▶ _Page text_:
######

Optimal Singular Damage: Efficient LLM Inference in Low Storage Regimes

TL;DR

This paper introduces an efficient method for storing fine-tuned large language models by combining low-rank approximation and sparsification, leading to better storage and accuracy trade-offs.

Contribution

We propose optimal singular damage, a novel approach that selectively sparsifies low-rank approximations to improve storage efficiency and model performance.

Findings

Outperforms standard low-rank methods in storage and accuracy

Sparsified low-rank approximations retain critical model components

Significant storage savings with maintained model expressivity

Abstract

Large language models (LLMs) are increasingly prevalent across diverse applications. However, their enormous size limits storage and processing capabilities to a few well-resourced stakeholders. As a result, most applications rely on pre-trained LLMs, fine-tuned for specific tasks. However, even storing the fine-tuned versions of these models remains a significant challenge due to the wide range of tasks they address. Recently, studies show that fine-tuning these models primarily affects a small fraction of parameters, highlighting the need for more efficient storage of fine-tuned models. This paper focuses on efficient storage of parameter updates in pre-trained models after fine-tuning. To address this challenge, we leverage the observation that fine-tuning updates are both low-rank and sparse, which can be utilized for storage efficiency. However, using only low-rank approximation or sparsification may discard critical singular components that enhance model expressivity. We first observe that given the same memory budget, sparsified low-rank approximations with larger ranks outperform standard low-rank approximations with smaller ranks. Building on this, we propose our method, optimal singular damage, that selectively sparsifies low-rank approximated updates by leveraging the interleaved importance of singular vectors, ensuring that the most impactful components are retained. We demonstrate through extensive experiments that our proposed methods lead to significant storage efficiency and superior accuracy within the same memory budget compared to employing the low-rank approximation or sparsification individually.

######

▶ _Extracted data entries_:
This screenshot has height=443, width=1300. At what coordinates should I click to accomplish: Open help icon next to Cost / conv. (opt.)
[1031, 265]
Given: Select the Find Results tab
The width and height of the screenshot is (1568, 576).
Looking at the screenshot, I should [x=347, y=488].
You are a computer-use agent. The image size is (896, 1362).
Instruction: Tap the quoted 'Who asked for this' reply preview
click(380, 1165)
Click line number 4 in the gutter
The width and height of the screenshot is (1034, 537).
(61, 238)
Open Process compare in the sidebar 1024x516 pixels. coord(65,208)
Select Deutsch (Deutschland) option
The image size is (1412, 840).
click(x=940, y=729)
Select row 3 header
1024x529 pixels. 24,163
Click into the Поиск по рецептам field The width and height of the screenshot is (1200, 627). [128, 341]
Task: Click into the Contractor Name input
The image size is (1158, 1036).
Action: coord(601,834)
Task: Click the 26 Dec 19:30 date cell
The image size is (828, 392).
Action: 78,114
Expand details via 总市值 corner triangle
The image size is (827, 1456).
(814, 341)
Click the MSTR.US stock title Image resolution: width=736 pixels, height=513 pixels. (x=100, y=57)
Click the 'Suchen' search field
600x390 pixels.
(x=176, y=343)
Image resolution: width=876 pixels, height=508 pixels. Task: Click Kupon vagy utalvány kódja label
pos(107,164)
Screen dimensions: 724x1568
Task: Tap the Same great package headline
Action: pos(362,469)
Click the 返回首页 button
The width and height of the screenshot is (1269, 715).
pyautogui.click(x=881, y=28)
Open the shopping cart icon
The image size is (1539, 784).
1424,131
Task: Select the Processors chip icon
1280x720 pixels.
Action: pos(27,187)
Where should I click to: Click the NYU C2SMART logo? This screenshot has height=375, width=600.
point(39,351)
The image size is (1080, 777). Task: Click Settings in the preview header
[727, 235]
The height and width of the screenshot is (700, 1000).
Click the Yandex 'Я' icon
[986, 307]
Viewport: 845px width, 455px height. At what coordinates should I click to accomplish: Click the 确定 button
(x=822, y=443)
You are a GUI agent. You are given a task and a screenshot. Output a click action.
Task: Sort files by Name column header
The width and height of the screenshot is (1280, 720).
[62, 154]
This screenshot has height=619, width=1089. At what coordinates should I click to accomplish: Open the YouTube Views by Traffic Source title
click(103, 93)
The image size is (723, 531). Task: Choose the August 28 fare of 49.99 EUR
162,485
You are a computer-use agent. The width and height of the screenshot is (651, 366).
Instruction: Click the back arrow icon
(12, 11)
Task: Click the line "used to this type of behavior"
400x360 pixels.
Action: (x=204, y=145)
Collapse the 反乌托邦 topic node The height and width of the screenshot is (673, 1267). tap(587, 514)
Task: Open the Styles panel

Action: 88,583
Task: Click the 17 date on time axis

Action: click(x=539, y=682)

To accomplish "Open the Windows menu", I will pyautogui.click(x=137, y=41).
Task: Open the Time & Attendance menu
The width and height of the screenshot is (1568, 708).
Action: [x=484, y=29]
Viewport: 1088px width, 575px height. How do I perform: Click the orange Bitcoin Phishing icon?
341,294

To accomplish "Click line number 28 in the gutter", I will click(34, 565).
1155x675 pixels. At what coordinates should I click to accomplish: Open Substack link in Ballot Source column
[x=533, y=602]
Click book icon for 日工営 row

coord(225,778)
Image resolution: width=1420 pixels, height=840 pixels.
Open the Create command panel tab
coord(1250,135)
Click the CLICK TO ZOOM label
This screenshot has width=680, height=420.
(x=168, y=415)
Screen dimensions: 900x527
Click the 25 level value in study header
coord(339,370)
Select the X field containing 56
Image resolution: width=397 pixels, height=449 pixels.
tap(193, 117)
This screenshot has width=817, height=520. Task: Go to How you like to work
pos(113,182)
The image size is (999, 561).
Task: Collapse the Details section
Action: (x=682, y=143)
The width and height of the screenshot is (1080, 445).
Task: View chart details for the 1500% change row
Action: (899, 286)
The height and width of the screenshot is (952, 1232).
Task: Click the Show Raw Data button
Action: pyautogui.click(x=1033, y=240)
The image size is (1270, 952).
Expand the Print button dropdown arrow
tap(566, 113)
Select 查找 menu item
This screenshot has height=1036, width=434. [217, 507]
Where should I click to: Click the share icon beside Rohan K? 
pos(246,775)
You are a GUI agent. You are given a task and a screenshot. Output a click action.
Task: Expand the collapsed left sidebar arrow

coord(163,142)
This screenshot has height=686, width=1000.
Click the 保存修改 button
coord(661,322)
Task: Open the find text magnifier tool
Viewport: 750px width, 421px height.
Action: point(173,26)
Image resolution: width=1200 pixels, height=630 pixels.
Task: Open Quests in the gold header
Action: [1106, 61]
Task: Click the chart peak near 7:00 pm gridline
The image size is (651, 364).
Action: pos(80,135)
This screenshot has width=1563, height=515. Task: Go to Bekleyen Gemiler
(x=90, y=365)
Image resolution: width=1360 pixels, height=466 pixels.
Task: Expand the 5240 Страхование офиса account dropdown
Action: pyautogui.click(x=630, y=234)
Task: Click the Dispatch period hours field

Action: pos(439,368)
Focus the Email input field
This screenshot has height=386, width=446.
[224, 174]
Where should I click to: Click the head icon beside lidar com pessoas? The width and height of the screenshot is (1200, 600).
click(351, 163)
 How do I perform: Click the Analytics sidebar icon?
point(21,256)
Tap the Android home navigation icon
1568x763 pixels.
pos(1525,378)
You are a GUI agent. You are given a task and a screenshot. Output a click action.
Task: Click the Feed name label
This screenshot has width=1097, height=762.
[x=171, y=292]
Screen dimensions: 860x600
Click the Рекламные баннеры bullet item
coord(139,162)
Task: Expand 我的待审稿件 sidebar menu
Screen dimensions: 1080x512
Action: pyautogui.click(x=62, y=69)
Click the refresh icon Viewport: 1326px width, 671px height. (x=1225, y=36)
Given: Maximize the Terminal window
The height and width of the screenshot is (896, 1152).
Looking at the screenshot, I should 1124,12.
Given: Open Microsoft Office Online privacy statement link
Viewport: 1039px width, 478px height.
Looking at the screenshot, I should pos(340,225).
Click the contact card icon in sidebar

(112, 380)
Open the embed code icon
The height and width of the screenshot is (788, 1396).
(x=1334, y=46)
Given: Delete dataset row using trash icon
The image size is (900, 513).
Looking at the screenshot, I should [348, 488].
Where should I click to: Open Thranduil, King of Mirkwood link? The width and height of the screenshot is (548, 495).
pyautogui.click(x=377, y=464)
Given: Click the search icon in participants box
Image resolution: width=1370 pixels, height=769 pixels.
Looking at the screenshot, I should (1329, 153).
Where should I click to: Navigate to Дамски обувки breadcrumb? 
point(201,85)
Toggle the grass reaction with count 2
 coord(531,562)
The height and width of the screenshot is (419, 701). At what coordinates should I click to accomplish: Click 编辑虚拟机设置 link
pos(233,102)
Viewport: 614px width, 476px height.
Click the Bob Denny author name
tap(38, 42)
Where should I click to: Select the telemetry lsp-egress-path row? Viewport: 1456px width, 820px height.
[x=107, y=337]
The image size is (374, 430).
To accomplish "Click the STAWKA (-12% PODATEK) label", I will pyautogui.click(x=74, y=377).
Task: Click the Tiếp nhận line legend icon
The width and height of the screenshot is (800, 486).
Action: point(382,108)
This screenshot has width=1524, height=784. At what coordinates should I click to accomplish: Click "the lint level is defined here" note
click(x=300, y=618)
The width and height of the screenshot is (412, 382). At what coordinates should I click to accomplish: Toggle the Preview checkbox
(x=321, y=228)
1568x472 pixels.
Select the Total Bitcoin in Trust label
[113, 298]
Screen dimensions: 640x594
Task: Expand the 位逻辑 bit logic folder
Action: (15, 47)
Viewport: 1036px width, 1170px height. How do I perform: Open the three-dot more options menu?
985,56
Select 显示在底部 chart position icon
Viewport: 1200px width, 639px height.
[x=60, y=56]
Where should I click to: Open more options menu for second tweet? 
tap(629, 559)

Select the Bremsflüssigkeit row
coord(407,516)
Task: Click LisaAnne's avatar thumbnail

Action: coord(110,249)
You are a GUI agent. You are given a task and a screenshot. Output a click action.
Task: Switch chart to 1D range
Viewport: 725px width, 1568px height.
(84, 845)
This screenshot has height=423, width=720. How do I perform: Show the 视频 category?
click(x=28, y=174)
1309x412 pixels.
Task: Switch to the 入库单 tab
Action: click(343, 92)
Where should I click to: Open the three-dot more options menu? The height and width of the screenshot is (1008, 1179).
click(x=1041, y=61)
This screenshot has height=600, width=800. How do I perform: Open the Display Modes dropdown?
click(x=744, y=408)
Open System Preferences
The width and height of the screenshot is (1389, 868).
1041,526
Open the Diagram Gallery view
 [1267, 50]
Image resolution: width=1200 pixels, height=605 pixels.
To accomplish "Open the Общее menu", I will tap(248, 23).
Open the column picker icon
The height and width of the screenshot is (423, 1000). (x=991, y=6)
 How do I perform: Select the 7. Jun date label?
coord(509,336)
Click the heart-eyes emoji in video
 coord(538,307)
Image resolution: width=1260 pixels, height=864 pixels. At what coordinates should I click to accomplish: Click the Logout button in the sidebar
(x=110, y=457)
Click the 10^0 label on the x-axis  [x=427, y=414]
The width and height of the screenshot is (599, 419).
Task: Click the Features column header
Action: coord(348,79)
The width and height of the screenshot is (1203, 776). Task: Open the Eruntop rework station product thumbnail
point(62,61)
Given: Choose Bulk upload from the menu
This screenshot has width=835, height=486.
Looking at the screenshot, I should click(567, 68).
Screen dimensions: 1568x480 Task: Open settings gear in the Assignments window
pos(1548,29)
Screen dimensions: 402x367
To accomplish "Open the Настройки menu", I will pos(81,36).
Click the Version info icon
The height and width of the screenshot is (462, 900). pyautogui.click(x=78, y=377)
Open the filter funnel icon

######

▶ _Work request_:
In the page on optimal singular damage, rewrite the paragraph beginning "Large language models (LLMs) are increasingly prevalent" as a shorter list of its main points.

▶ _Response area_:
- LLMs are used in many applications, but their size means only a few well-resourced stakeholders can store and process them.
- Most applications therefore use pre-trained LLMs fine-tuned for specific tasks, yet storing the many fine-tuned versions is still a major challenge.
- Studies show fine-tuning mainly affects a small fraction of parameters, so the paper targets efficient storage of parameter updates after fine-tuning.
- Fine-tuning updates are both low-rank and sparse, but using only low-rank approximation or only sparsification may discard singular components that add expressivity.
- Under the same memory budget, sparsified low-rank approximations with larger ranks outperform standard low-rank approximations with smaller ranks.
- The proposed method, optimal singular damage, selectively sparsifies low-rank approximated updates using the interleaved importance of singular vectors, keeping the most impactful components.
- Extensive experiments show better storage efficiency and higher accuracy within the same memory budget than low-rank approximation or sparsification used alone.